(THE REQUEST) Convert every line of the records below into a numbered list, skipping any blank lines. Omit the pictures from your output.
----
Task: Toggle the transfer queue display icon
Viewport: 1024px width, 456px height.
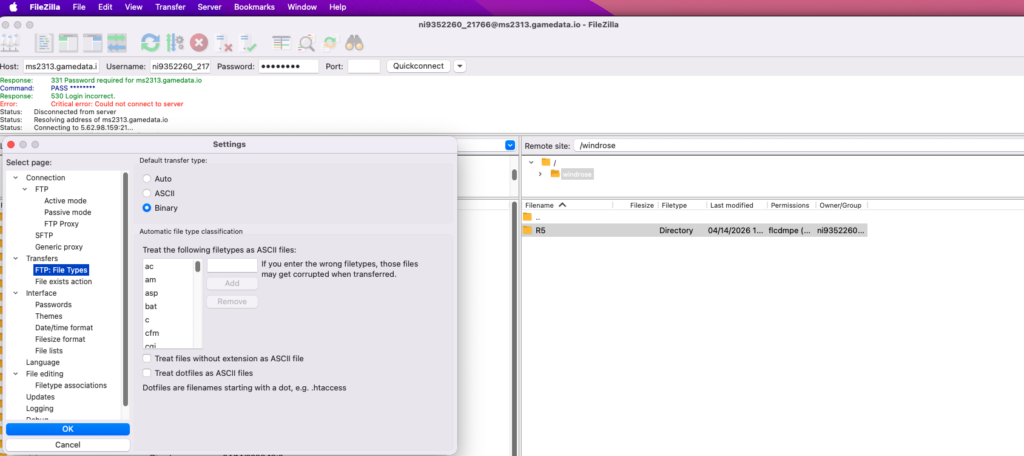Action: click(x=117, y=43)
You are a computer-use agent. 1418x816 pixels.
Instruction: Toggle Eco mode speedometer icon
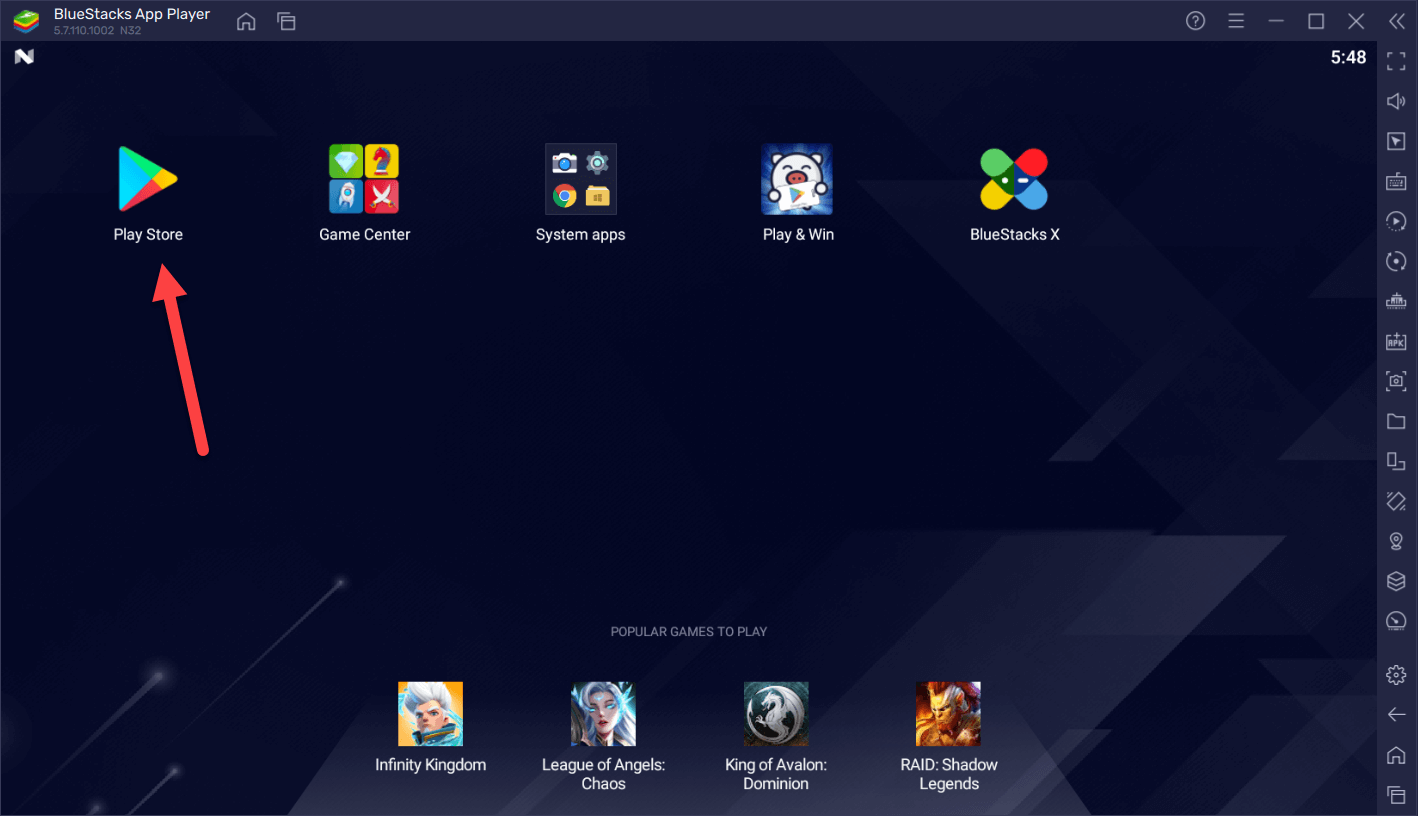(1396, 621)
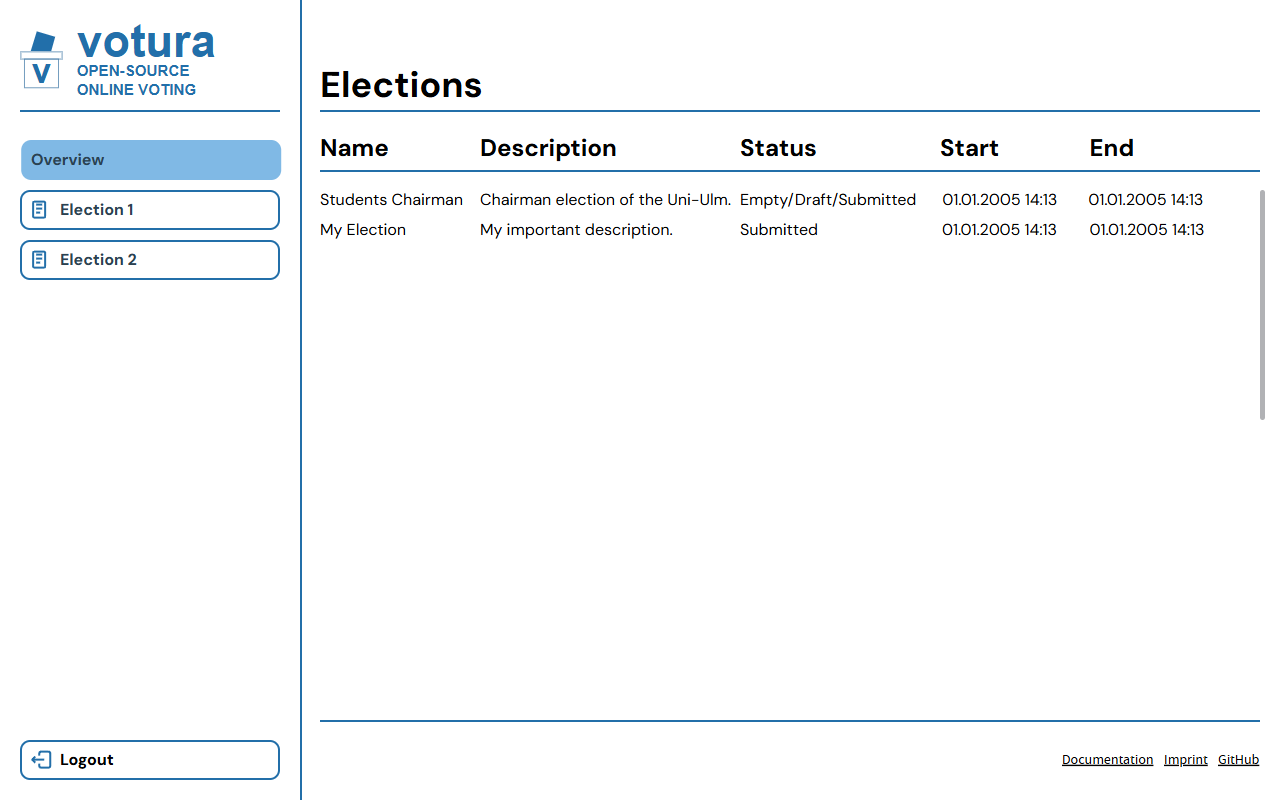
----
(ANSWER TO THIS TASK)
1. Task: Toggle the transfer queue display icon
2. Viewport: 1024px width, 456px height.
3. Action: click(x=117, y=43)
4. You are a computer-use agent. 1418x816 pixels.
5. Instruction: Toggle Eco mode speedometer icon
6. (1396, 621)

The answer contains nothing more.